In the vast pantheon of internet wisdom, somewhere between “Don’t microwave your phone to charge it” and “Nigeria doesn’t actually have that many princes,” lies one of the most entertainingly dubious pieces of relationship advice ever committed to whiteboard: the Hot/Crazy Matrix.
If you’ve spent any time on social media in the past decade, you’ve probably encountered this gem. For the blissfully uninitiated, the Hot/Crazy Matrix is a comedic chart that plots potential romantic partners on two axes: physical attractiveness (the “hot” scale) and psychological stability (or lack thereof, on the “crazy” scale). The premise? Higher attractiveness supposedly allows you to tolerate proportionally higher levels of instability in a partner.
The Origin Story
The matrix went viral thanks to a video by Dana McLendon, who presented it with the earnest enthusiasm of a man unveiling a groundbreaking scientific discovery rather than what it actually was: a tongue-in-cheek comedy bit. The video spread like wildfire, inspiring countless imitations, parodies, and—perhaps most concerningly—people who seemed to take it seriously.

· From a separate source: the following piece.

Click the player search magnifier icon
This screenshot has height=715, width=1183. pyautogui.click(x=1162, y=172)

The basic concept divides the chart into zones. Below a certain attractiveness threshold? You’re in the “No Go Zone.” Moderately attractive with manageable quirks? Welcome to the “Fun Zone.” Extremely attractive but with chaos to match? You’ve entered the “Danger Zone” (cue Kenny Loggins).
Why We Love (and Hate) It
The matrix’s appeal is obvious: it reduces the bewildering complexity of human relationships to a simple graph that looks like something from high school algebra. It’s satisfying in the same way organizing your bookshelf is satisfying—everything has its place, even if that place makes absolutely no sense.

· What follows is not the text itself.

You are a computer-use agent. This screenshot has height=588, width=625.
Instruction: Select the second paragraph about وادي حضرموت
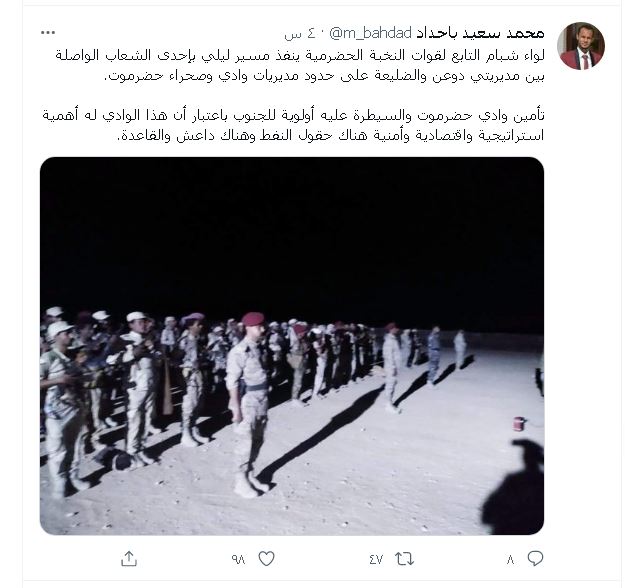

But here’s where it gets interesting. The matrix works as comedy because it lampoons something real: our tendency to make baffling cost-benefit analyses in relationships. We’ve all had that friend who stays with someone clearly wrong for them, and we’ve all made questionable dating choices ourselves. The matrix just draws it out with the clarity of a PowerPoint presentation at a particularly dysfunctional company retreat.
The Problems (Besides the Obvious Ones)
Let’s address the elephant in the room: the matrix is reductive, potentially misogynistic, and relies on the deeply unhelpful stereotype that labels any woman with boundaries or emotions as “crazy.” It’s the kind of framework that sounds funny in a comedy club but becomes considerably less amusing when people start actually using it as dating advice.
The “crazy” axis particularly deserves scrutiny. What one person calls “crazy,” another might call “having standards” or “expressing normal human emotions.” The term has historically been weaponized to dismiss women’s legitimate concerns, and the matrix, even in jest, reinforces that dynamic.
Then there’s the attractiveness axis, which treats physical appearance as an objective, quantifiable metric when we all know attraction is wildly subjective. Your eight might be someone else’s five, and reducing human beings to numbers on a chart is… well, let’s just say there’s a reason we don’t let mathematicians run dating services.
The Cultural Commentary We Deserve
What the matrix actually reveals—perhaps unintentionally—is our collective anxiety about modern dating. We’re overwhelmed by choices on dating apps, confused by changing social norms, and desperately seeking some kind of formula to make sense of it all. The matrix offers a comforting illusion of control in a domain where control is largely impossible.
It’s also a window into how we think about trade-offs. The underlying assumption—that we’re all making calculated decisions about what we’ll tolerate in exchange for what we get—isn’t entirely wrong. It’s just that real relationships involve infinitely more variables than two. Where’s the axis for “makes you laugh”? For “shares your weird obsession with obscure podcasts”? For “tolerates your family at Thanksgiving”?
The Verdict
The Hot/Crazy Matrix works best as what it was originally intended to be: a comedy sketch. It’s a funny exaggeration of our worst dating logic, and there’s nothing wrong with laughing at the absurdity of our romantic misadventures.
The problems arise when the joke escapes containment and becomes actual dating philosophy. Using a two-dimensional chart to evaluate the three-dimensional humans you might build a life with is like using a compass to navigate the internet—technically it’s a navigation tool, but you’re deploying it in entirely the wrong context.
So enjoy the matrix as entertainment. Share it with friends. Laugh at how it captures the ridiculous calculations we sometimes catch ourselves making. But maybe, just maybe, leave it out of your actual decision-making process when it comes to relationships.
After all, the best relationships aren’t the ones that plot favorably on a graph. They’re the ones where you throw away the chart entirely and just enjoy being with someone who makes your life better—crazy, hot, or otherwise.